Madeira branca, simples, com entalhes tortos. Harry White observou a mão direita em punho batendo suavemente contra ela e imaginou que tudo mudaria quando abrissem aquela porta. Talvez ela deixasse de ser uma porta e virasse a porta. Aquela casa toda, com os graciosos tijolos azuis e o jardim de margaridas, mudaria. As pessoas passariam na calçada e cochichariam a seu respeito, olhariam o conjunto de janelas com pena e tristeza, imaginando o que estaria acontecendo com as pessoas que viviam ali. Estariam em dor? Estariam superando?

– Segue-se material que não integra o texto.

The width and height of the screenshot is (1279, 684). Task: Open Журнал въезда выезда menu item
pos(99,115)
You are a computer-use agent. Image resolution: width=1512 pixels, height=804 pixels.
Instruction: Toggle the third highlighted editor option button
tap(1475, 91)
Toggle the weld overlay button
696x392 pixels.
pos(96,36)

Pessoas deixam marcas. Não só em outras pessoas, mas em lugares; onde nasceram, onde morreram, onde viveram... Tudo é importante quando algo ruim acontece. Figuras famosas têm a casa onde passaram a infância transformadas em museus e, quando morrem, memoriais são erguidos, pequenos ou grandes, em qualquer lugar. Mas nem sempre é tão bom ou glorioso. Às vezes, lugares se tornam assombrados, frios, estranhos. Como a casa de tijolos azuis, toda bonita e colorida, que dali para frente seria apenas o lugar onde alguém que foi brutalmente assassinado viveu.

Annelise Parker limpou a garganta, desconfortável com o sol batendo em seu rosto. Preparava-se para o que iriam encontrar quando a porta finalmente abrisse. Sabiam que a pior parte, a mais dolorosa, não sairia com eles quando deixassem aquela casa, mas no momento a marca estava em suas costas.

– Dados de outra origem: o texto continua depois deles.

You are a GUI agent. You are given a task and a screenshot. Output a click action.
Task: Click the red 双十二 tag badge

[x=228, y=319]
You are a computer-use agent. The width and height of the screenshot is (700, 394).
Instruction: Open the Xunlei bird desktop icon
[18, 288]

Um movimento, finalmente. A porta se moveu e Harry deu um passo para trás, buscando ficar ao lado de Annelise. Assim como ela, tinha as duas mãos nos bolsos da calça e uma expressão pesarosa. Tentaram não mudar de postura quando uma mulher de quarenta anos, cabelos castanhos e rosto amigável, sorriu apoiada na porta aperta.

— Posso ajudar?

Deus, como era difícil. Havia uma luz naquela mulher que tanto Harry quanto Annelise viram instantaneamente; uma felicidade, gentileza e feição genuína, do tipo que só se encontra em mães. Aquilo doeu quase fisicamente. Eles perderam a fala por um instante, as bocas secas. Estavam cansados daquilo, de sempre ser igualmente difícil.

— Bom dia. Eu sou o detetive White, e essa é a detetive Parker. Você é Vivian Roberts?

O rosto da mulher ficou sem cor. Ela já sentia, de alguma forma, o que estava por vir.

— Sim, sou eu.

— Podemos conversar com a senhora por alguns minutos? — perguntou Parker, firme de forma quase grosseira. Era isso ou deixar a voz tremer.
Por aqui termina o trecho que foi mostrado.